‘Everyone will pay more’ EU split as nations face bill for BILLIONS
The EU is ready to put the financial screws on taxpayers throughout the bloc by levying BILLIONS in extra revenue in a bid to plug the gap the UK will leave behind after Brexit – with several countries unhappy at the proposal.
Brussels will signal an intention to play hardball next week when Commissioner Günther Oettinger publishes his proposal for the EU’s next long-term budget, which is due to come into force in 2021 and will run for six years.
The last EU budget was set against a backdrop of austerity in 2012, with the UK arguing strongly that contributions should be low.
However, this time the two countries at the heart of the bloc – France and Germany – have indicated they are keep to open up the purse strings, sounding alarm bells among countries which are less keen to do so, such as Austria, Denmark, the Netherlands and Sweden.
Dutch Prime Minister Mark Rutte indicated his opposition to the idea of paying in more cash during a speech in Berlin last month.
He said: “My goal for the multi-annual budget is this: no increase in contributions, but better results within a smaller budget.”
Britain currently pays roughly £13billion into EU coffers every year, revenue which Mr Oettinger will be aware he can no longer count on after the UK quits the EU next year.
The EU’s current budget, known as the Multi-annual Financial Framework (MFF), totals just over £876billion, equivalent to one per cent of its total gross national income.

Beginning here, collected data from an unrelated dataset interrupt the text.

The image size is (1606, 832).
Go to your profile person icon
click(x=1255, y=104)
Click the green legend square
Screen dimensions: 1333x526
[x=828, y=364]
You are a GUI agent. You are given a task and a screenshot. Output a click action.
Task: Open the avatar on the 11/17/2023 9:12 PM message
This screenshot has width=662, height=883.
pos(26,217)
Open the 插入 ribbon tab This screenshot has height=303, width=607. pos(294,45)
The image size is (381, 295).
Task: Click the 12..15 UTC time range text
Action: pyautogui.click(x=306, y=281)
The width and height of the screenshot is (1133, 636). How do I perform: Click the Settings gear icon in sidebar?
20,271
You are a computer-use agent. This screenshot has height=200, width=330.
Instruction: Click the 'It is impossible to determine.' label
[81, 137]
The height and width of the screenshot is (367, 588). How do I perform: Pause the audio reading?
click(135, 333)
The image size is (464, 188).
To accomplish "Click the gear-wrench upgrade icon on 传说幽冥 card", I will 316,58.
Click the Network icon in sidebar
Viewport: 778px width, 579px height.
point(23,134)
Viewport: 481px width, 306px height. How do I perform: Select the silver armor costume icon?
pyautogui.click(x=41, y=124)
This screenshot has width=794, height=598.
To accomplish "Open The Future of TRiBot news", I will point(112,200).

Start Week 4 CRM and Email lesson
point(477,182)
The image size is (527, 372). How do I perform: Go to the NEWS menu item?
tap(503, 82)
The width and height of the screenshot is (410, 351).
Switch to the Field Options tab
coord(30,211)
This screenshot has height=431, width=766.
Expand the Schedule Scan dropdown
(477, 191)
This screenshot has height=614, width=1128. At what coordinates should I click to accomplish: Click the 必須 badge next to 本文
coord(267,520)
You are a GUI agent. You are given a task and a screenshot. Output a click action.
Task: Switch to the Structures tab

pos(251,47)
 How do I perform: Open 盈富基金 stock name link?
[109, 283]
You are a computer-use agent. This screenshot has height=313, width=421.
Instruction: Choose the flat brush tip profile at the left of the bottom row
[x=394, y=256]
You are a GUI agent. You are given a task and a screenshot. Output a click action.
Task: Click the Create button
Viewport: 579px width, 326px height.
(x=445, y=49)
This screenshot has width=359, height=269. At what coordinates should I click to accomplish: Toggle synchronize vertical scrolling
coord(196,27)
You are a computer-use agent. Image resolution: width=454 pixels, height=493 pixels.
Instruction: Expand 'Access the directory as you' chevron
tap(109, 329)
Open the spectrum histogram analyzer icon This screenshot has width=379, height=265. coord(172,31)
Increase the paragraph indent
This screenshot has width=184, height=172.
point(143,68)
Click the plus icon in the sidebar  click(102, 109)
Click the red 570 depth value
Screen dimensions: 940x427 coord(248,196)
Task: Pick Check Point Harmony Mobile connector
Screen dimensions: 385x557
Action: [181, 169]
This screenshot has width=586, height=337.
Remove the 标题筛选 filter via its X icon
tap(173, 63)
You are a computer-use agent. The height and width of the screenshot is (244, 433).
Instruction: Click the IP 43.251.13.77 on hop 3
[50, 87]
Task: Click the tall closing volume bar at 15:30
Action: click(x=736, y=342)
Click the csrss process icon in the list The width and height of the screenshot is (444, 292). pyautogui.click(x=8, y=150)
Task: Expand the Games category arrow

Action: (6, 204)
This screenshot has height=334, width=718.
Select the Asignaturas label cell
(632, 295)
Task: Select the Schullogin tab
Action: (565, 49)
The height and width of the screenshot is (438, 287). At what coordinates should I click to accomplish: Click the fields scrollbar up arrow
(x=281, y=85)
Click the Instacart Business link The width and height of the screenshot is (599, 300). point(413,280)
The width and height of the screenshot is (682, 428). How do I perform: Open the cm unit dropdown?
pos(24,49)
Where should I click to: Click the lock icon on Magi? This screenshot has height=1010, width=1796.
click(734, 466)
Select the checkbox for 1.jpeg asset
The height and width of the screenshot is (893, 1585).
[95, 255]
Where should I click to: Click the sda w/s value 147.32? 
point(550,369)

Mr Oettinger wants to raise this proportion to a figure he refers to as “1.1x” – somewhere above 1.1 percent, representing a ten percent rise on the current proportion which will amount to billions of euros.
Furthermore Mr Oettinger has proposed that new spending — estimated at €100 billion — needs to be covered with 80 percent from “fresh money” and 20 percent from restructuring (meaning cuts).
“I think it is clear to everybody that everybody will have to pay more.”
French President Emmanuel Macron told the European Parliament last week: “We must not deny any ambition of existing policies, but we must add the new ambitions we carry.
“France is ready to increase its contribution.”
The EU faces many months of wrangling prior to the final ratification the budget, with debates to come over how and where to spend the money, whether or not to cut agricultural subsidies, as well as likely warnings to countries identified as being in defiance of EU rules and standards – specifically Poland and Hungary.
All 27 of them will be fighting for the best possible deal for their own country, and will have to be able to “sell” it domestically.
The last budget took two years to agree – and that was without Brexit clouding the issue.